Material supplied
■ ■ ■ ■

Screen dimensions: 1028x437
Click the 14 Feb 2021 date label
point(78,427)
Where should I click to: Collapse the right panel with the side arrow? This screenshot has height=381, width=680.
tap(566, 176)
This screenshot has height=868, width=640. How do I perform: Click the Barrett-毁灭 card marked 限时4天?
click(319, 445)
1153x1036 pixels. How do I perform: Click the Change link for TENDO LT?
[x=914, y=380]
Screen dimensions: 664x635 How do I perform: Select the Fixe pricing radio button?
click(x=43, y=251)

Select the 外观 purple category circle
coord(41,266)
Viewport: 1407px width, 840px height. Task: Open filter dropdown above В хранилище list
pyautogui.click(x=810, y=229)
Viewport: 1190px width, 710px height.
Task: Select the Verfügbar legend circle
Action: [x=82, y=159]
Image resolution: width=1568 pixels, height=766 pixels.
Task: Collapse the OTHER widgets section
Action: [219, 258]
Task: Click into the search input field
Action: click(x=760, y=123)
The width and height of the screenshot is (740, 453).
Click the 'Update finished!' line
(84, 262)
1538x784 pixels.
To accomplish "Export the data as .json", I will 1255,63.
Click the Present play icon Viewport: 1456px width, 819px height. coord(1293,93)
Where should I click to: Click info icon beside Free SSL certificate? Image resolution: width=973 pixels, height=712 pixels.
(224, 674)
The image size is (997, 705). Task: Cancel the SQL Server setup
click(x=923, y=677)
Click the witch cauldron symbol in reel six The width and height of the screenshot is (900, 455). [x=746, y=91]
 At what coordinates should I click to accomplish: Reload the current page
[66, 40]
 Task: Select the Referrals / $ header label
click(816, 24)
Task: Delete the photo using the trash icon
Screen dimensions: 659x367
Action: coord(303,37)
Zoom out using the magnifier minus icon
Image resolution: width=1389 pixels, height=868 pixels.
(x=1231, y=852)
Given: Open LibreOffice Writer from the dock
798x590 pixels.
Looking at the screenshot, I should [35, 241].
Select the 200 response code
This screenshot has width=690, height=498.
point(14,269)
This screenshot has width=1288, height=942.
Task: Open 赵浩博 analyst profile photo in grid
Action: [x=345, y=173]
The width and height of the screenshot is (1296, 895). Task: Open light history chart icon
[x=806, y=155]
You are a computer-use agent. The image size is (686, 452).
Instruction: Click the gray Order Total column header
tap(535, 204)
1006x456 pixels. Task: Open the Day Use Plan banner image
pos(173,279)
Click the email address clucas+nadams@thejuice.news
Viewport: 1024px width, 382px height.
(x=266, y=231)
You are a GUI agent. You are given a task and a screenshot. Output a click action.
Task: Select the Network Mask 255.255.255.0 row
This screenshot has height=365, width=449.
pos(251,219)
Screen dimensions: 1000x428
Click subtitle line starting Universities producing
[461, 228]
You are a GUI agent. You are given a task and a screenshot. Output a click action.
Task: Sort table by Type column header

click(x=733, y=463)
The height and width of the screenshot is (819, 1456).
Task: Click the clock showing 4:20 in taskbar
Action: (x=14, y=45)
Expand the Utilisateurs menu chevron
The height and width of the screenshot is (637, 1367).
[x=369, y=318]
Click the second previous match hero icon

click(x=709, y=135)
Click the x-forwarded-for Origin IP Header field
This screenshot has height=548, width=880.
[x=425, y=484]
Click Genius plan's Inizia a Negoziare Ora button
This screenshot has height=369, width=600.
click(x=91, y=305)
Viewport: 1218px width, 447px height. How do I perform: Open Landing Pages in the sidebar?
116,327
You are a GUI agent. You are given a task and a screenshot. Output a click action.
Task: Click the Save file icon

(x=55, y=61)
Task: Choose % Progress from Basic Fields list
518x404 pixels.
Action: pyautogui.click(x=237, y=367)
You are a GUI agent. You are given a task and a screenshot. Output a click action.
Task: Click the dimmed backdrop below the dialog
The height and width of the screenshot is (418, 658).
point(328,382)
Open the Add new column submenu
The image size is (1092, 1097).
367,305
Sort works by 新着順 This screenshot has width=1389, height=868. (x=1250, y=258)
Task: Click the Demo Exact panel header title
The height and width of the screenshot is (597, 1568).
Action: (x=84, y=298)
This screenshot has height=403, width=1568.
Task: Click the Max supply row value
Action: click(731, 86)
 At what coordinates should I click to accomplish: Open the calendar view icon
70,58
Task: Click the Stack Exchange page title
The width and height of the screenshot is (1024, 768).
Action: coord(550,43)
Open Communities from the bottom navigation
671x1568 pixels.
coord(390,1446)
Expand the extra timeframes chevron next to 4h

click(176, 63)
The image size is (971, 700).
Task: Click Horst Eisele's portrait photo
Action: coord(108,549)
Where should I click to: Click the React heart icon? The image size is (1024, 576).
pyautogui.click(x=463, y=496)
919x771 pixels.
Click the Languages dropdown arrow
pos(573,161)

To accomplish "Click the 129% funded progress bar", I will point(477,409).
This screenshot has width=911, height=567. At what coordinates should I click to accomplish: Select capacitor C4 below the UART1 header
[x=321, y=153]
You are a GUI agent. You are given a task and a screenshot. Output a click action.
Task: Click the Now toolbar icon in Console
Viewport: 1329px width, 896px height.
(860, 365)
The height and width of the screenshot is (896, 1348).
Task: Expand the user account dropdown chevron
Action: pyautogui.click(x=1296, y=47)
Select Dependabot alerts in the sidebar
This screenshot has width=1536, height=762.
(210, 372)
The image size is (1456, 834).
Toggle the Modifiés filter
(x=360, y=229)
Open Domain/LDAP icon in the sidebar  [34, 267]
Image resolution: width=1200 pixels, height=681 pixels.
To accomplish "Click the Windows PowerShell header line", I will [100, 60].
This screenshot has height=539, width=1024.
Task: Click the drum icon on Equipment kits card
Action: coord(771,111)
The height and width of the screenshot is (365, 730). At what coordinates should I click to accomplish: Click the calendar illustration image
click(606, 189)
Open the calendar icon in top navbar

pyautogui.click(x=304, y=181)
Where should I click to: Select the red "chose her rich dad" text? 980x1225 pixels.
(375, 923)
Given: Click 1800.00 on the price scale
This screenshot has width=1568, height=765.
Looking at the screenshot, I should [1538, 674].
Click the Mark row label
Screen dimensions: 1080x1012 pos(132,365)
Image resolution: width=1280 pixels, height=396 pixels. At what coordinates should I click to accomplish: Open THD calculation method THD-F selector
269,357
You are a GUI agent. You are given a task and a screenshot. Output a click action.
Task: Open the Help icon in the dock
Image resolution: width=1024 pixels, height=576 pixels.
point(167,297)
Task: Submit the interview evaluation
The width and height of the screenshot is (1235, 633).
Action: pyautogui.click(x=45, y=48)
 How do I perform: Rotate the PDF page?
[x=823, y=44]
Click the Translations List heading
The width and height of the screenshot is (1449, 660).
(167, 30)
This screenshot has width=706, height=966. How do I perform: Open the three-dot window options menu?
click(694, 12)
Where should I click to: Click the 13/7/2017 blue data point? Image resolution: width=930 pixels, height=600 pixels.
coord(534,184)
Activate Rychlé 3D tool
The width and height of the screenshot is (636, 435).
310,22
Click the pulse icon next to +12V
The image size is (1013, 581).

■ ■ ■ ■

Task requirements
Reproduce every line above word for word.

Problem solution
Screen dimensions: 1028x437
Click the 14 Feb 2021 date label
point(78,427)
Where should I click to: Collapse the right panel with the side arrow? This screenshot has height=381, width=680.
tap(566, 176)
This screenshot has height=868, width=640. How do I perform: Click the Barrett-毁灭 card marked 限时4天?
click(319, 445)
1153x1036 pixels. How do I perform: Click the Change link for TENDO LT?
[x=914, y=380]
Screen dimensions: 664x635 How do I perform: Select the Fixe pricing radio button?
click(x=43, y=251)

Select the 外观 purple category circle
coord(41,266)
Viewport: 1407px width, 840px height. Task: Open filter dropdown above В хранилище list
pyautogui.click(x=810, y=229)
Viewport: 1190px width, 710px height.
Task: Select the Verfügbar legend circle
Action: [x=82, y=159]
Image resolution: width=1568 pixels, height=766 pixels.
Task: Collapse the OTHER widgets section
Action: [219, 258]
Task: Click into the search input field
Action: click(x=760, y=123)
The width and height of the screenshot is (740, 453).
Click the 'Update finished!' line
(84, 262)
1538x784 pixels.
To accomplish "Export the data as .json", I will 1255,63.
Click the Present play icon Viewport: 1456px width, 819px height. coord(1293,93)
Where should I click to: Click info icon beside Free SSL certificate? Image resolution: width=973 pixels, height=712 pixels.
(224, 674)
The image size is (997, 705). Task: Cancel the SQL Server setup
click(x=923, y=677)
Click the witch cauldron symbol in reel six The width and height of the screenshot is (900, 455). [x=746, y=91]
 At what coordinates should I click to accomplish: Reload the current page
[66, 40]
 Task: Select the Referrals / $ header label
click(816, 24)
Task: Delete the photo using the trash icon
Screen dimensions: 659x367
Action: coord(303,37)
Zoom out using the magnifier minus icon
Image resolution: width=1389 pixels, height=868 pixels.
(x=1231, y=852)
Given: Open LibreOffice Writer from the dock
798x590 pixels.
Looking at the screenshot, I should [35, 241].
Select the 200 response code
This screenshot has width=690, height=498.
point(14,269)
This screenshot has width=1288, height=942.
Task: Open 赵浩博 analyst profile photo in grid
Action: [x=345, y=173]
The width and height of the screenshot is (1296, 895). Task: Open light history chart icon
[x=806, y=155]
You are a computer-use agent. The image size is (686, 452).
Instruction: Click the gray Order Total column header
tap(535, 204)
1006x456 pixels. Task: Open the Day Use Plan banner image
pos(173,279)
Click the email address clucas+nadams@thejuice.news
Viewport: 1024px width, 382px height.
(x=266, y=231)
You are a GUI agent. You are given a task and a screenshot. Output a click action.
Task: Select the Network Mask 255.255.255.0 row
This screenshot has height=365, width=449.
pos(251,219)
Screen dimensions: 1000x428
Click subtitle line starting Universities producing
[461, 228]
You are a GUI agent. You are given a task and a screenshot. Output a click action.
Task: Sort table by Type column header

click(x=733, y=463)
The height and width of the screenshot is (819, 1456).
Task: Click the clock showing 4:20 in taskbar
Action: (x=14, y=45)
Expand the Utilisateurs menu chevron
The height and width of the screenshot is (637, 1367).
[x=369, y=318]
Click the second previous match hero icon

click(x=709, y=135)
Click the x-forwarded-for Origin IP Header field
This screenshot has height=548, width=880.
[x=425, y=484]
Click Genius plan's Inizia a Negoziare Ora button
This screenshot has height=369, width=600.
click(x=91, y=305)
Viewport: 1218px width, 447px height. How do I perform: Open Landing Pages in the sidebar?
116,327
You are a GUI agent. You are given a task and a screenshot. Output a click action.
Task: Click the Save file icon

(x=55, y=61)
Task: Choose % Progress from Basic Fields list
518x404 pixels.
Action: pyautogui.click(x=237, y=367)
You are a GUI agent. You are given a task and a screenshot. Output a click action.
Task: Click the dimmed backdrop below the dialog
The height and width of the screenshot is (418, 658).
point(328,382)
Open the Add new column submenu
The image size is (1092, 1097).
367,305
Sort works by 新着順 This screenshot has width=1389, height=868. (x=1250, y=258)
Task: Click the Demo Exact panel header title
The height and width of the screenshot is (597, 1568).
Action: (x=84, y=298)
This screenshot has height=403, width=1568.
Task: Click the Max supply row value
Action: click(731, 86)
 At what coordinates should I click to accomplish: Open the calendar view icon
70,58
Task: Click the Stack Exchange page title
The width and height of the screenshot is (1024, 768).
Action: coord(550,43)
Open Communities from the bottom navigation
671x1568 pixels.
coord(390,1446)
Expand the extra timeframes chevron next to 4h

click(176, 63)
The image size is (971, 700).
Task: Click Horst Eisele's portrait photo
Action: coord(108,549)
Where should I click to: Click the React heart icon? The image size is (1024, 576).
pyautogui.click(x=463, y=496)
919x771 pixels.
Click the Languages dropdown arrow
pos(573,161)

To accomplish "Click the 129% funded progress bar", I will point(477,409).
This screenshot has width=911, height=567. At what coordinates should I click to accomplish: Select capacitor C4 below the UART1 header
[x=321, y=153]
You are a GUI agent. You are given a task and a screenshot. Output a click action.
Task: Click the Now toolbar icon in Console
Viewport: 1329px width, 896px height.
(860, 365)
The height and width of the screenshot is (896, 1348).
Task: Expand the user account dropdown chevron
Action: pyautogui.click(x=1296, y=47)
Select Dependabot alerts in the sidebar
This screenshot has width=1536, height=762.
(210, 372)
The image size is (1456, 834).
Toggle the Modifiés filter
(x=360, y=229)
Open Domain/LDAP icon in the sidebar  [34, 267]
Image resolution: width=1200 pixels, height=681 pixels.
To accomplish "Click the Windows PowerShell header line", I will [100, 60].
This screenshot has height=539, width=1024.
Task: Click the drum icon on Equipment kits card
Action: coord(771,111)
The height and width of the screenshot is (365, 730). At what coordinates should I click to accomplish: Click the calendar illustration image
click(606, 189)
Open the calendar icon in top navbar

pyautogui.click(x=304, y=181)
Where should I click to: Select the red "chose her rich dad" text? 980x1225 pixels.
(375, 923)
Given: Click 1800.00 on the price scale
This screenshot has width=1568, height=765.
Looking at the screenshot, I should [1538, 674].
Click the Mark row label
Screen dimensions: 1080x1012 pos(132,365)
Image resolution: width=1280 pixels, height=396 pixels. At what coordinates should I click to accomplish: Open THD calculation method THD-F selector
269,357
You are a GUI agent. You are given a task and a screenshot. Output a click action.
Task: Open the Help icon in the dock
Image resolution: width=1024 pixels, height=576 pixels.
point(167,297)
Task: Submit the interview evaluation
The width and height of the screenshot is (1235, 633).
Action: pyautogui.click(x=45, y=48)
 How do I perform: Rotate the PDF page?
[x=823, y=44]
Click the Translations List heading
The width and height of the screenshot is (1449, 660).
(167, 30)
This screenshot has width=706, height=966. How do I perform: Open the three-dot window options menu?
click(694, 12)
Where should I click to: Click the 13/7/2017 blue data point? Image resolution: width=930 pixels, height=600 pixels.
coord(534,184)
Activate Rychlé 3D tool
The width and height of the screenshot is (636, 435).
310,22
Click the pulse icon next to +12V
The image size is (1013, 581).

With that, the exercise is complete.